Stored items:
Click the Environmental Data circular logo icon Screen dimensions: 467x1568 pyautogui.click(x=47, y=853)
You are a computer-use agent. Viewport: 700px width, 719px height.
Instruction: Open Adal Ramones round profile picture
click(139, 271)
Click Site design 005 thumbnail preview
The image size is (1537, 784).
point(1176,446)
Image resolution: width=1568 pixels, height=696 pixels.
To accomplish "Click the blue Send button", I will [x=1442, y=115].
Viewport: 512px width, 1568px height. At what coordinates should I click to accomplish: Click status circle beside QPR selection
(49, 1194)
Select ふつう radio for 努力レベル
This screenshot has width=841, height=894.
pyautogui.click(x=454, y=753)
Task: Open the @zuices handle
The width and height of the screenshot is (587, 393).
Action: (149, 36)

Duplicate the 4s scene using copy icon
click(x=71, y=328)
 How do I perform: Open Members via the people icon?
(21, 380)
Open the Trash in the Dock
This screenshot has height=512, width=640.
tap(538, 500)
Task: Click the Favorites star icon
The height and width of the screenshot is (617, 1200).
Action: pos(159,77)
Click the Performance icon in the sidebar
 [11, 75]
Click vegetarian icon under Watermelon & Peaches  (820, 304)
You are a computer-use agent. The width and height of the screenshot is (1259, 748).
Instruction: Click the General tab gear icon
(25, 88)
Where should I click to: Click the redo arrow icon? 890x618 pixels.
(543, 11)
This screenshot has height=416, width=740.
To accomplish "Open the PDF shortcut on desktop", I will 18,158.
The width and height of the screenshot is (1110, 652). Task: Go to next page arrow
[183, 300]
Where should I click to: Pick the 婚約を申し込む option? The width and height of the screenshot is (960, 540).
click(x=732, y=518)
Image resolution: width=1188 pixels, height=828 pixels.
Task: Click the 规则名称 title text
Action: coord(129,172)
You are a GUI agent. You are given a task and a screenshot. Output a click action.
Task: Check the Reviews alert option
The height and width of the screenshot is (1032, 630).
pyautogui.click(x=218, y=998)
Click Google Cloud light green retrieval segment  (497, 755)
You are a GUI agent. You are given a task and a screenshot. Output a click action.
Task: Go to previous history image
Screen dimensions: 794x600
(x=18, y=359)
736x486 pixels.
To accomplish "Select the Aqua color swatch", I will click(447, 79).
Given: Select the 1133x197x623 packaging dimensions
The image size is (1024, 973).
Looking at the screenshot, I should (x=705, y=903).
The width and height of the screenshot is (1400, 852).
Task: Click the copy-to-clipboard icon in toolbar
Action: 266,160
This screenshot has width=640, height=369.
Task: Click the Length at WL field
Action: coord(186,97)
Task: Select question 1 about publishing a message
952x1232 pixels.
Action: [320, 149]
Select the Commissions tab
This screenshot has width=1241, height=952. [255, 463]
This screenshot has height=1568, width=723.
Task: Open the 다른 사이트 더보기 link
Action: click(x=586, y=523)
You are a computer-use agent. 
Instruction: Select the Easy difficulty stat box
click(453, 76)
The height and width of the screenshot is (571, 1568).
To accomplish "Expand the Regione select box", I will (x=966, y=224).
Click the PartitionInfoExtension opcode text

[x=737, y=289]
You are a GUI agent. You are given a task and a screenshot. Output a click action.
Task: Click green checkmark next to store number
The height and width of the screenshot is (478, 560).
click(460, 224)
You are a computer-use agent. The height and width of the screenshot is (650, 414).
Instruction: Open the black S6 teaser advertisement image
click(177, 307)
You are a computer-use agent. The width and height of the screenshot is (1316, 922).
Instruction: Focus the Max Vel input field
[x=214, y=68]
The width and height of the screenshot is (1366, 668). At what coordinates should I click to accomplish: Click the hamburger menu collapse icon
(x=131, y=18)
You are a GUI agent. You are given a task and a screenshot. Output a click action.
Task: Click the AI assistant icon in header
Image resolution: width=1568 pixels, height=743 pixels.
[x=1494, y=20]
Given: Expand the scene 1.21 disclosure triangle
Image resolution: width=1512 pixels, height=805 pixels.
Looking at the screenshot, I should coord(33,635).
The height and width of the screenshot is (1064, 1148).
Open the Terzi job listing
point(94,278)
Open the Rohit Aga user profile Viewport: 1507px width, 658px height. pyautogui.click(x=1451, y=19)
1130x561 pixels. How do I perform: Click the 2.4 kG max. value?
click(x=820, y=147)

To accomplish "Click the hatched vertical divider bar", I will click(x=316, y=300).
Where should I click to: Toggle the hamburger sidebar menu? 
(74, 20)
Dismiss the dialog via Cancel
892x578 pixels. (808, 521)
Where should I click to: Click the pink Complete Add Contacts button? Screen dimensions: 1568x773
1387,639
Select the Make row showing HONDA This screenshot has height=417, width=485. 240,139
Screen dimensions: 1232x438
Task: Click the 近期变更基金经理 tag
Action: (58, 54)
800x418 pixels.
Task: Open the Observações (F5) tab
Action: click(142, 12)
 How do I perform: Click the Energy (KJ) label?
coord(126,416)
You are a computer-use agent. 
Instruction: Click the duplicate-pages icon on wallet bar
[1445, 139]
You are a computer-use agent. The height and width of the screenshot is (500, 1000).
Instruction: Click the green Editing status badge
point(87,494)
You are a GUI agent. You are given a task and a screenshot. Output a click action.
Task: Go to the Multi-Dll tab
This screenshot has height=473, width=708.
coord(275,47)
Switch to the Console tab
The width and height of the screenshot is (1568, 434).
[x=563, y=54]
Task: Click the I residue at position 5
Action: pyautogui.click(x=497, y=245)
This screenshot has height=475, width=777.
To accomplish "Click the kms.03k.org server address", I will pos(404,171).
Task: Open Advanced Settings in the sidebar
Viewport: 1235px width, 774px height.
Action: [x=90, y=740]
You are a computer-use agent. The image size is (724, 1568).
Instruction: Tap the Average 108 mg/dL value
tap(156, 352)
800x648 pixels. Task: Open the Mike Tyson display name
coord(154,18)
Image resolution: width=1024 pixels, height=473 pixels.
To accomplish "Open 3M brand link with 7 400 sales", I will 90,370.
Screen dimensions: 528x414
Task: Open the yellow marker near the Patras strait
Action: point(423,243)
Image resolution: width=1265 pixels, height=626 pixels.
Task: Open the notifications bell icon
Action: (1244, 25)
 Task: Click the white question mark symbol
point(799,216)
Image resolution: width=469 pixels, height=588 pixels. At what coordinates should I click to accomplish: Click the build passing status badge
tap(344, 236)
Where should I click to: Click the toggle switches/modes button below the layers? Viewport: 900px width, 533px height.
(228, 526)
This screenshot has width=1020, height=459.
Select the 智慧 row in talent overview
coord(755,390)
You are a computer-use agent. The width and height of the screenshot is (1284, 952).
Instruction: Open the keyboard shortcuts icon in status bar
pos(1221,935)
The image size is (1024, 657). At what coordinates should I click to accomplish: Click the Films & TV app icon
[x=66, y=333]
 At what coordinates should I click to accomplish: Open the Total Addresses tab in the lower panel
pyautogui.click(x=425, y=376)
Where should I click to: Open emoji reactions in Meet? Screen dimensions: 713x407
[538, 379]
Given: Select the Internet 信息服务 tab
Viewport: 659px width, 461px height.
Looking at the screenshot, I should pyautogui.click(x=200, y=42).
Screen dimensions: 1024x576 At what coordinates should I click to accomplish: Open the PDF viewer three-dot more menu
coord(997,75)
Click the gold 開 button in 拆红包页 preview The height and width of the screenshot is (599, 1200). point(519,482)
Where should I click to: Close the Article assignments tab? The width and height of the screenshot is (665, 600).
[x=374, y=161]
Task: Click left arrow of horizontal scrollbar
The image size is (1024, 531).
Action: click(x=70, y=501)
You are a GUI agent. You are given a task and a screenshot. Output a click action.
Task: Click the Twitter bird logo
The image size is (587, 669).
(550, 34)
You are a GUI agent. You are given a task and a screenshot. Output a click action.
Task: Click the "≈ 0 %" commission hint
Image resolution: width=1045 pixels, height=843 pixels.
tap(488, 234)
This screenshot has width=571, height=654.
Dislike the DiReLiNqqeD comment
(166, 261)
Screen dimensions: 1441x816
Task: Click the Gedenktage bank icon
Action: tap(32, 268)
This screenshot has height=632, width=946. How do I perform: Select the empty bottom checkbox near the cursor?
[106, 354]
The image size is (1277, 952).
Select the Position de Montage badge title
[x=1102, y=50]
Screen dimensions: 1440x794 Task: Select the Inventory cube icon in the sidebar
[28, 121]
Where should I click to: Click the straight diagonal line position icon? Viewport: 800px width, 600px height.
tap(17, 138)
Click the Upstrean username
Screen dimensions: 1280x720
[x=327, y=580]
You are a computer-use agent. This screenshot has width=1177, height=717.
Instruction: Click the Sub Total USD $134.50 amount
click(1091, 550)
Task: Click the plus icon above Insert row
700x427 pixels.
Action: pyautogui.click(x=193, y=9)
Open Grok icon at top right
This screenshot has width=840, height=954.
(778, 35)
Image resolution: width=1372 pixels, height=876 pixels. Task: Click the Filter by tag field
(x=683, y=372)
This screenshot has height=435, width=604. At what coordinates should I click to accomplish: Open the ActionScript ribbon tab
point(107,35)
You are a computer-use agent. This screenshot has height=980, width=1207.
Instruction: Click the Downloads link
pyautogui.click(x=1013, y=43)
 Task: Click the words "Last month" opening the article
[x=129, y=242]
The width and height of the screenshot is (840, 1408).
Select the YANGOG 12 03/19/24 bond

▸ **Try it**
What lines in the entries contain "preview"? Report each one by copying it.

▸ **Solution to this task**
Click Site design 005 thumbnail preview
Click the gold 開 button in 拆红包页 preview The height and width of the screenshot is (599, 1200). point(519,482)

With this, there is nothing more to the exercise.